WHAT THE TASK ASKS:
Please print out every entry below, verbatim.

RECORDS PROVIDED:
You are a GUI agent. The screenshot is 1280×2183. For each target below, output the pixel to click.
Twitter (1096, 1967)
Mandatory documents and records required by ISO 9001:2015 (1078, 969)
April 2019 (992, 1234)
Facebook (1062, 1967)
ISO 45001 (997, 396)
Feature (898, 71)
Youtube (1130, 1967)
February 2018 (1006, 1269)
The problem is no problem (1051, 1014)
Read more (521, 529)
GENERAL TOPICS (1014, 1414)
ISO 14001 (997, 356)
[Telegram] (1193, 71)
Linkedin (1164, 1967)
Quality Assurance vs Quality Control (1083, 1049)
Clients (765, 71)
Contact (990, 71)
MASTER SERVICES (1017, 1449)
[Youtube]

SOLVED PROBLEM:
You are a GUI agent. The screenshot is 1280×2183. For each target below, output the pixel to click.
Twitter (1096, 1967)
Mandatory documents and records required by ISO 9001:2015 (1078, 969)
April 2019 (992, 1234)
Facebook (1062, 1967)
ISO 45001 (997, 396)
Feature (898, 71)
Youtube (1130, 1967)
February 2018 (1006, 1269)
The problem is no problem (1051, 1014)
Read more (521, 529)
GENERAL TOPICS (1014, 1414)
ISO 14001 (997, 356)
[Telegram] (1193, 71)
Linkedin (1164, 1967)
Quality Assurance vs Quality Control (1083, 1049)
Clients (765, 71)
Contact (990, 71)
MASTER SERVICES (1017, 1449)
[Youtube]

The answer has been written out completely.